The job is to output each record again, character for character.

*Exercise data*
══════════════════════════════
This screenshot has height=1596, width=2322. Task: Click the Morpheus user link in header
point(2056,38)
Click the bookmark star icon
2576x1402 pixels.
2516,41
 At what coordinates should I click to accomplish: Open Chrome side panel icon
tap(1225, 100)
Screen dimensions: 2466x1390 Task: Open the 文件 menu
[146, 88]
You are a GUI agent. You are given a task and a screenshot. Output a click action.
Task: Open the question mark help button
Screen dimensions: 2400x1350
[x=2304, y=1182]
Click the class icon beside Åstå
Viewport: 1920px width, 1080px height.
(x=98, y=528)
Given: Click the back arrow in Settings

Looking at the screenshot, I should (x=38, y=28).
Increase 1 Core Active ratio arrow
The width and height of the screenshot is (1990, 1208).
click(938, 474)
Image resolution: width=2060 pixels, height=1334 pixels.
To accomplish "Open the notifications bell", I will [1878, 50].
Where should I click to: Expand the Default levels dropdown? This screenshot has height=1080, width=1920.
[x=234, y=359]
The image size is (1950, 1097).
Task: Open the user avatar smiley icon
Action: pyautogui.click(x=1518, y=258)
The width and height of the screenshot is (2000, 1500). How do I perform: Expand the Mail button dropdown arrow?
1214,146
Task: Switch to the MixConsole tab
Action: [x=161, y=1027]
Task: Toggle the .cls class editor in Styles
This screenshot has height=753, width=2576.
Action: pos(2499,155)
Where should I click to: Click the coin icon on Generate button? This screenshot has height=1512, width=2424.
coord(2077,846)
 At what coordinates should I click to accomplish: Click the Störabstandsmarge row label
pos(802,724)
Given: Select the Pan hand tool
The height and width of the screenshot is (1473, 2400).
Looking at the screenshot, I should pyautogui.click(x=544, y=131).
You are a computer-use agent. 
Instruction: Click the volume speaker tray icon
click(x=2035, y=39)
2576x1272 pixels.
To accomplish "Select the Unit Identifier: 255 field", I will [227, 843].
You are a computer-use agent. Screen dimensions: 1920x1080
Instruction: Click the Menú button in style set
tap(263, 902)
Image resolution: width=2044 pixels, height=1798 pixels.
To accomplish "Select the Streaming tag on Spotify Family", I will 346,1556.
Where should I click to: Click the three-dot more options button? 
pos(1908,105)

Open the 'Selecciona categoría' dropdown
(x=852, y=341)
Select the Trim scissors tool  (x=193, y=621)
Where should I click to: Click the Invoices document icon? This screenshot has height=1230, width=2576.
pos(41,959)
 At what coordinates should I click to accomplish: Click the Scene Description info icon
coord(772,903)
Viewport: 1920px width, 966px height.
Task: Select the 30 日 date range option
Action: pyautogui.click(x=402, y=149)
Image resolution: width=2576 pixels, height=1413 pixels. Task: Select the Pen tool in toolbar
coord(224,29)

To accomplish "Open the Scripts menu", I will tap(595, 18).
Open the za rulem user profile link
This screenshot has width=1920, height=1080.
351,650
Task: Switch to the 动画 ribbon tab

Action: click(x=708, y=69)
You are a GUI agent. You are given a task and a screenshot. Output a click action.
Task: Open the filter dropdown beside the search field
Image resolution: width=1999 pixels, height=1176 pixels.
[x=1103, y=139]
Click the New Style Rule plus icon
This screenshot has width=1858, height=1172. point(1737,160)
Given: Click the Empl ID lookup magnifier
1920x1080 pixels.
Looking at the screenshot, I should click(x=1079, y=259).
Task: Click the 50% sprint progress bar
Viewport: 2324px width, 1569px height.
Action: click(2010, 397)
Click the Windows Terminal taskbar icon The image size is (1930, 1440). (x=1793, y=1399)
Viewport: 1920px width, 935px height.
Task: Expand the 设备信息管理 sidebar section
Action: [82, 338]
══════════════════════════════
*Answer to this exercise*
This screenshot has height=1596, width=2322. Task: Click the Morpheus user link in header
point(2056,38)
Click the bookmark star icon
2576x1402 pixels.
2516,41
 At what coordinates should I click to accomplish: Open Chrome side panel icon
tap(1225, 100)
Screen dimensions: 2466x1390 Task: Open the 文件 menu
[146, 88]
You are a GUI agent. You are given a task and a screenshot. Output a click action.
Task: Open the question mark help button
Screen dimensions: 2400x1350
[x=2304, y=1182]
Click the class icon beside Åstå
Viewport: 1920px width, 1080px height.
(x=98, y=528)
Given: Click the back arrow in Settings

Looking at the screenshot, I should (x=38, y=28).
Increase 1 Core Active ratio arrow
The width and height of the screenshot is (1990, 1208).
click(938, 474)
Image resolution: width=2060 pixels, height=1334 pixels.
To accomplish "Open the notifications bell", I will [1878, 50].
Where should I click to: Expand the Default levels dropdown? This screenshot has height=1080, width=1920.
[x=234, y=359]
The image size is (1950, 1097).
Task: Open the user avatar smiley icon
Action: pyautogui.click(x=1518, y=258)
The width and height of the screenshot is (2000, 1500). How do I perform: Expand the Mail button dropdown arrow?
1214,146
Task: Switch to the MixConsole tab
Action: [x=161, y=1027]
Task: Toggle the .cls class editor in Styles
This screenshot has height=753, width=2576.
Action: pos(2499,155)
Where should I click to: Click the coin icon on Generate button? This screenshot has height=1512, width=2424.
coord(2077,846)
 At what coordinates should I click to accomplish: Click the Störabstandsmarge row label
pos(802,724)
Given: Select the Pan hand tool
The height and width of the screenshot is (1473, 2400).
Looking at the screenshot, I should pyautogui.click(x=544, y=131).
You are a computer-use agent. 
Instruction: Click the volume speaker tray icon
click(x=2035, y=39)
2576x1272 pixels.
To accomplish "Select the Unit Identifier: 255 field", I will [227, 843].
You are a computer-use agent. Screen dimensions: 1920x1080
Instruction: Click the Menú button in style set
tap(263, 902)
Image resolution: width=2044 pixels, height=1798 pixels.
To accomplish "Select the Streaming tag on Spotify Family", I will 346,1556.
Where should I click to: Click the three-dot more options button? 
pos(1908,105)

Open the 'Selecciona categoría' dropdown
(x=852, y=341)
Select the Trim scissors tool  (x=193, y=621)
Where should I click to: Click the Invoices document icon? This screenshot has height=1230, width=2576.
pos(41,959)
 At what coordinates should I click to accomplish: Click the Scene Description info icon
coord(772,903)
Viewport: 1920px width, 966px height.
Task: Select the 30 日 date range option
Action: pyautogui.click(x=402, y=149)
Image resolution: width=2576 pixels, height=1413 pixels. Task: Select the Pen tool in toolbar
coord(224,29)

To accomplish "Open the Scripts menu", I will tap(595, 18).
Open the za rulem user profile link
This screenshot has width=1920, height=1080.
351,650
Task: Switch to the 动画 ribbon tab

Action: click(x=708, y=69)
You are a GUI agent. You are given a task and a screenshot. Output a click action.
Task: Open the filter dropdown beside the search field
Image resolution: width=1999 pixels, height=1176 pixels.
[x=1103, y=139]
Click the New Style Rule plus icon
This screenshot has width=1858, height=1172. point(1737,160)
Given: Click the Empl ID lookup magnifier
1920x1080 pixels.
Looking at the screenshot, I should click(x=1079, y=259).
Task: Click the 50% sprint progress bar
Viewport: 2324px width, 1569px height.
Action: click(2010, 397)
Click the Windows Terminal taskbar icon The image size is (1930, 1440). (x=1793, y=1399)
Viewport: 1920px width, 935px height.
Task: Expand the 设备信息管理 sidebar section
Action: [82, 338]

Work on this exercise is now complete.